Photodynamic Activation of Cholecystokinin 1 Receptor Is Evolutionarily Conserved

Abstract

Cholecystokinin 1 receptor (CCK1R) is photodynamically activated permanently by singlet oxygen in rat pancreatic acini or in cell lines ectopically expressing human CCK1R, with light irradiation after exposure to photosensitizer sulphonated aluminium phthalocyanine (SALPC) or miniSOG. It is scientifically important to determine whether this property is evolutionarily conserved. Therefore photodynamic activation of CCK1R in pancreatic acini isolated from rat, mouse, Peking duck, and of CCK1R (or CCK1R‐like receptor) from human, rat, mouse, Peking duck, zebrafish, drosophila, C. elegans expressed in CHO‐K1 cells was examined, as monitored by Fura‐2 fluorescence calcium imaging. SALPC photodynamic action (SALPC 1 μM + LED 675 nm / 40 mW·cm‐2, 1.5 min) was found to trigger persistent calcium oscillations in pancreatic acinar cells isolated from rat, mouse, Peking duck, a hallmark of permanent photodynamic CCK1R activation, as well as in CHO‐K1 cells expressing CCK1R or CCK1R‐like receptor of human, rat, mouse, Peking duck, zebrafish, drosophila, C. elegans origin.

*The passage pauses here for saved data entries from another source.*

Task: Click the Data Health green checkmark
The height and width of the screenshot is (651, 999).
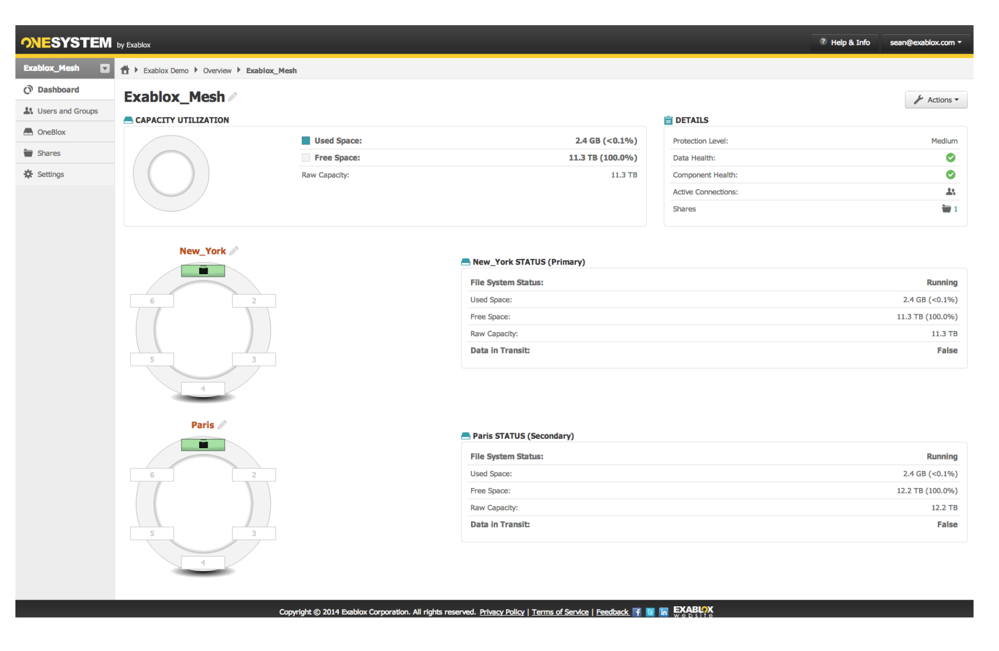Action: [951, 158]
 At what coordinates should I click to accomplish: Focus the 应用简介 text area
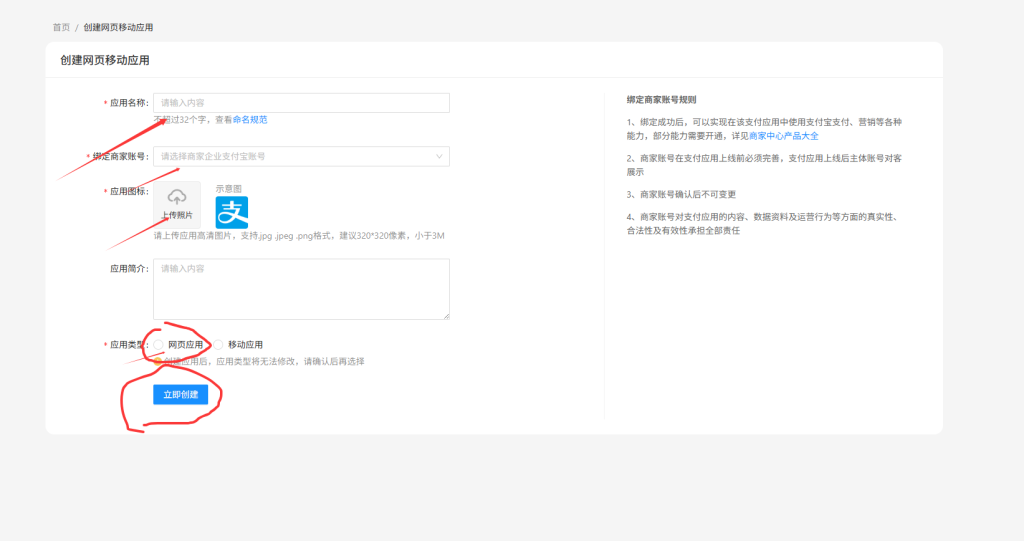tap(300, 289)
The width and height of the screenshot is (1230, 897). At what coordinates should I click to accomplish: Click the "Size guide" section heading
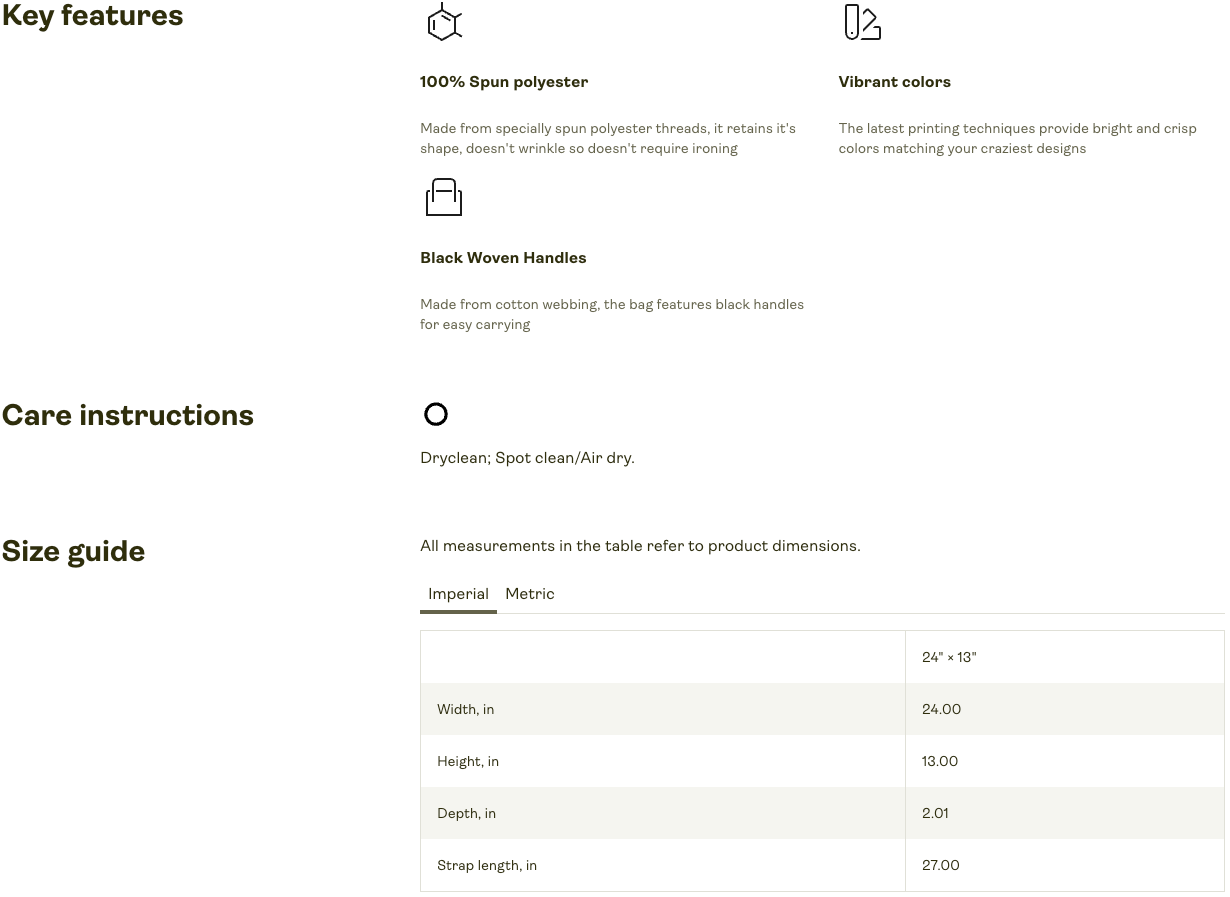pyautogui.click(x=73, y=552)
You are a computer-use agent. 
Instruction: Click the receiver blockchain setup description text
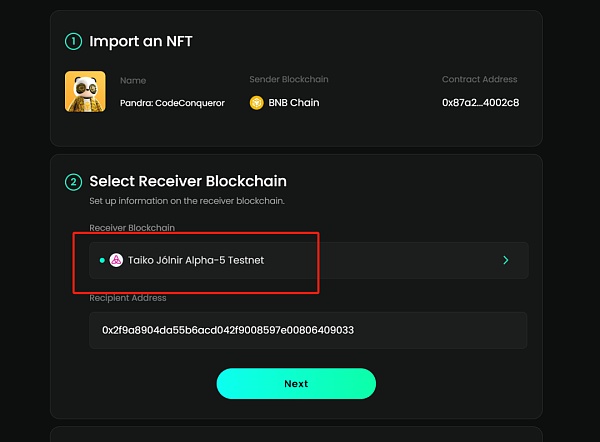[187, 201]
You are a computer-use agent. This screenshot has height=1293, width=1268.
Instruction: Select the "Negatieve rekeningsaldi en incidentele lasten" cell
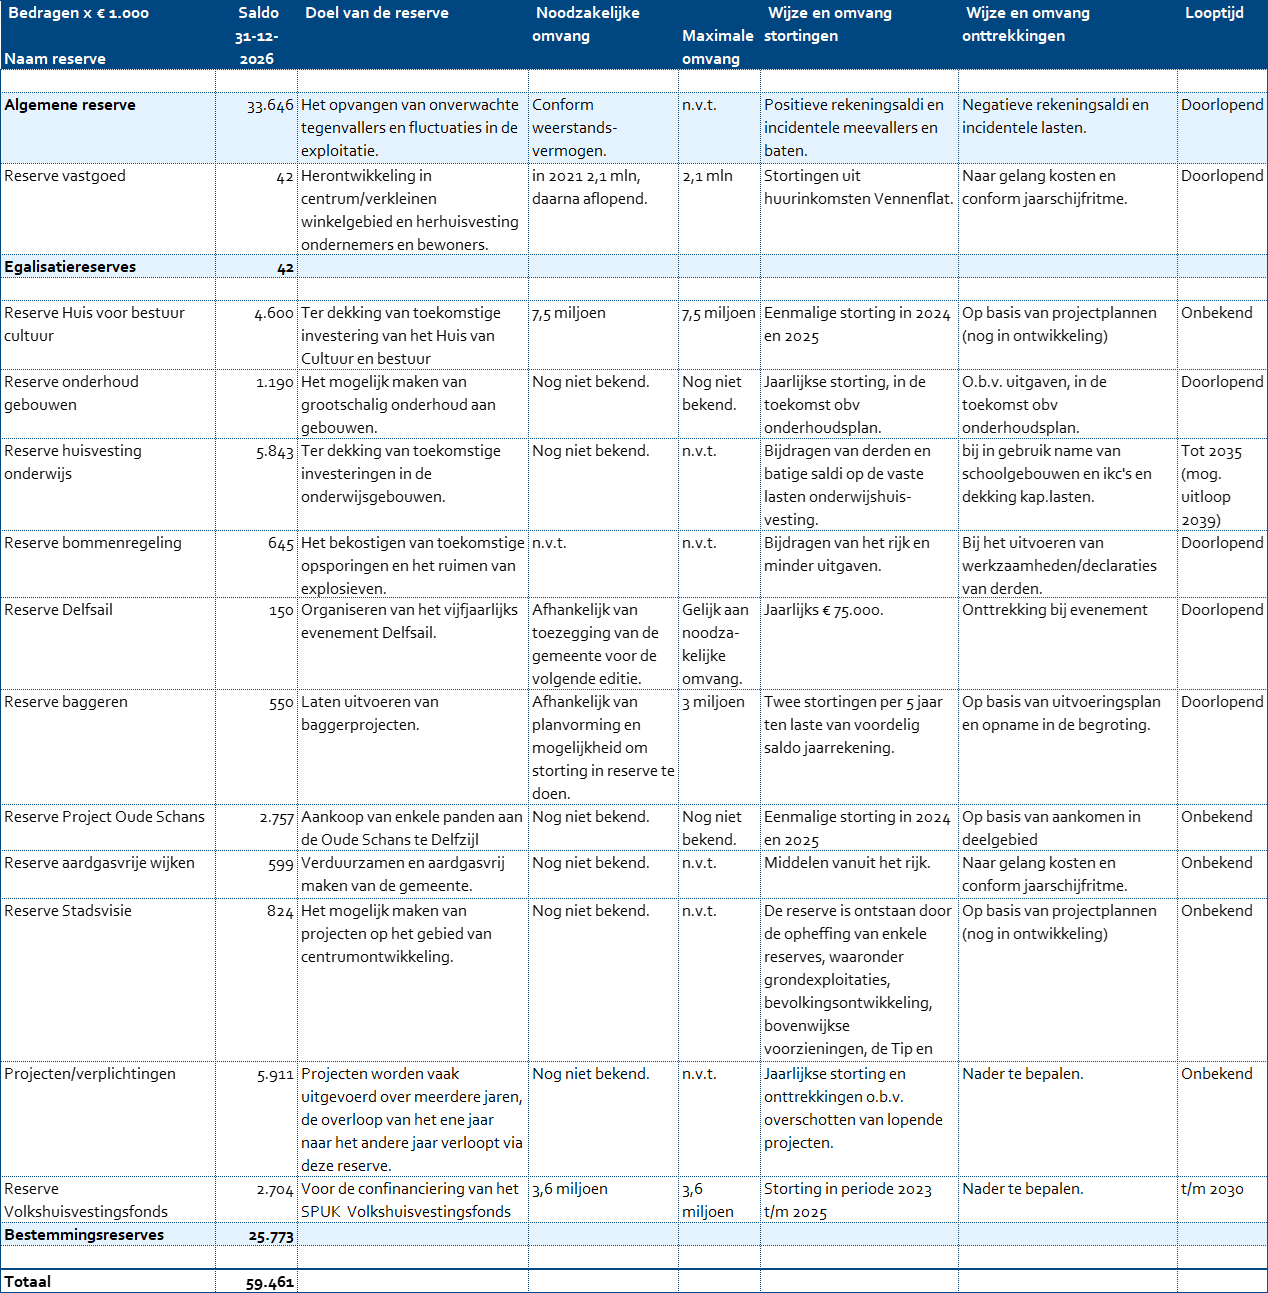[x=1055, y=116]

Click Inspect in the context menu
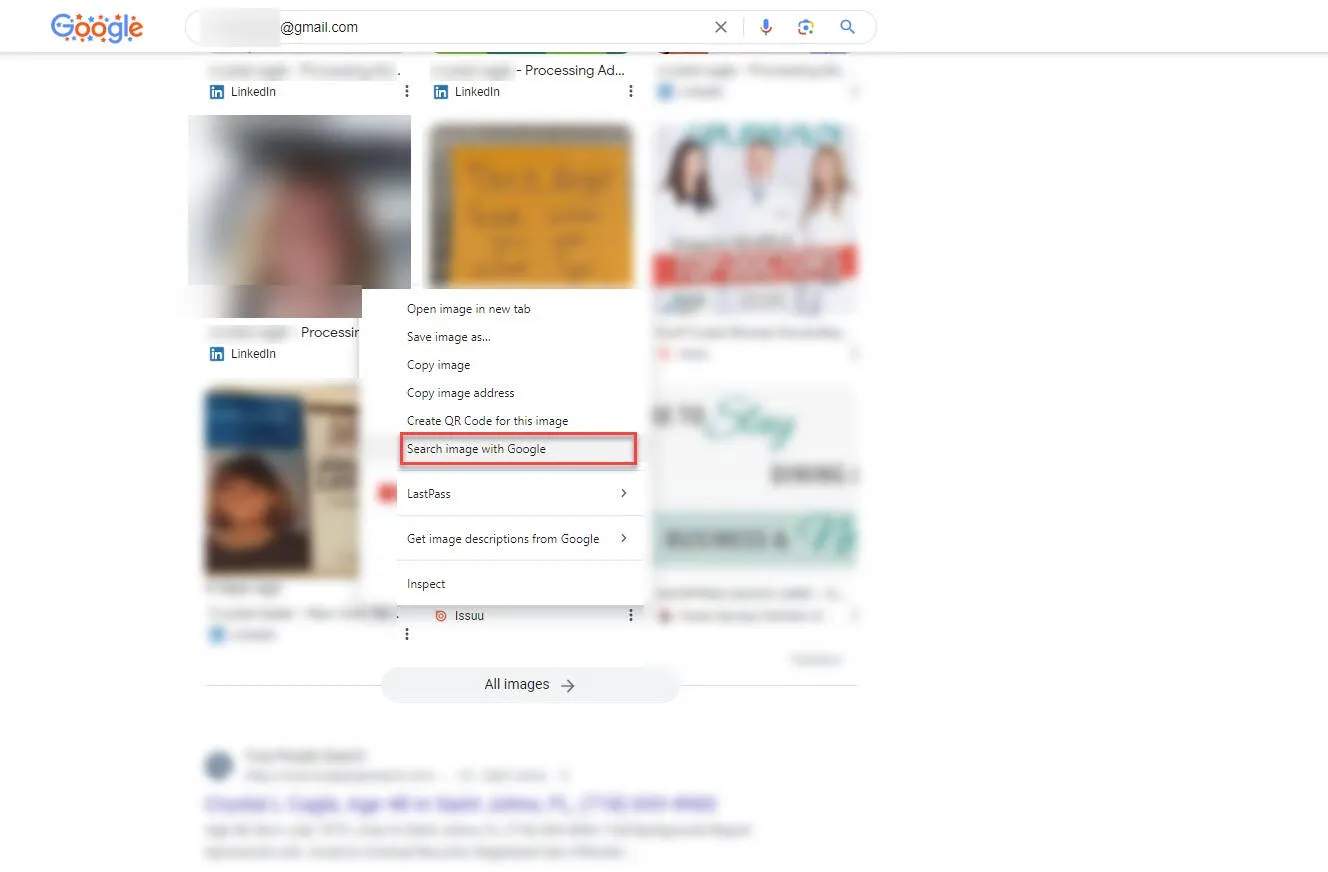[x=425, y=583]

Further, miniSOG photodynamic action (miniSOG fused to the C‐terminus of CCK1R + LED 450 nm / 85 mW·cm‐2, 1.5 min) elicited persistent calcium oscillations in CCK1R‐miniSOG‐CHO‐K1 cells, with CCK1R or CCK1R‐like receptor of human, rat, mouse, Peking duck, zebrafish, drosophila, and C. elegans origin. It is concluded therefore that photodynamic CCK1R activation is evolutionarily conserved from worm to human being. Although the structural basis for photodynamic CCK1R activation remains to be elucidated, it is noteworthy that certain critical singlet oxygen‐susceptible residues in CCK1R are conserved among these species.